Music Behind Bars: Confessions of a Former Prison Music Therapist

“A long, long time ago, I can still remember
How that music used to make me smile
And I knew if I had my chance
That I could make those people dance
And maybe they'd be happy for a while”

-from “American Pie,” Don McLean

Is Taylor Swift’s music “blowing the blues away” in prisons?

The news is alive with the sound of music! (I had to. I promise I’ll go easy on you with the music cliches after this section). The stories of music reaching into the hearts of people behind bars are everywhere you look. Major news outlets like NPR, The New Yorker, and Billboard are reporting on how music positively impacts the lives of incarcerated people.

Joe Garcia, who is currently incarcerated in a California state prison, is the human behind the moving essay about how Taylor Swift’s music has inspired his life behind bars, writing “Her music makes me feel that I’m still part of the world I left behind.” Swift’s devoted fans—designated “Swifties” by the masses—have been deeply moved by Garcia’s essay.

Indeed, as a board-certified music therapist, I’ve seen firsthand how music—including but certainly not limited to Swift’s—can connect people to places seemingly out of their reach while also tethering them to themselves in a way that other modalities can’t. As Henry Wadsworth Longfellow wrote, “Music is the universal language of mankind.” Most of us speak the language of music. It’s no wonder that music is “blowing the blues away” in prisons, much like Johnny Cash wants the lonesome whistle to do in his famous song “Folsom Prison Blues.”

As a former prison music therapist, I have personally witnessed the impact of music behind bars.
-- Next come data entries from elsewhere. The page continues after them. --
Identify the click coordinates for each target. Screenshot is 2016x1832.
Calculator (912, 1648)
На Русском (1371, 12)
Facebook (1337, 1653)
But does music belong behind bars?

Have you ever had a terrible day and turned your favorite song on at full blast to cheer you up? Have you ever lost someone close to you and listened to an important song to feel connected to them? Do you listen to music to help you get into a meditative state or sing hymns to feel connected to something bigger than you? Do you have a playlist that pumps you up or calms you down? If so, you’ve used music to support, or perhaps even shift, your emotional, mental, physical, and spiritual states.

Many people view music as a human imperative and can relate to its ability to support us, inspire us, comfort us, change us, and yes, even rehabilitate us. NPR reports that the public’s response to the recent stories on music in prisons has been favorable. Many of us see deprivation of music as cruel and unusual. Where there are humans, there should be music—and that includes prisons.

The archaic “lock them up and throw away the key” model of criminal justice achieves little. It fills our prisons to the point of overcrowding, and it creates dangerous working environments and burnout for the staff who work there. In non-rehabilitative correctional environments, people are commonly released back into our communities with minimal coping skills (and often increased frustration and decreased executive functioning), making successful re-entry highly improbable. Conversely, creating an environment of rehabilitation has been shown to be a much more effective way to support our society.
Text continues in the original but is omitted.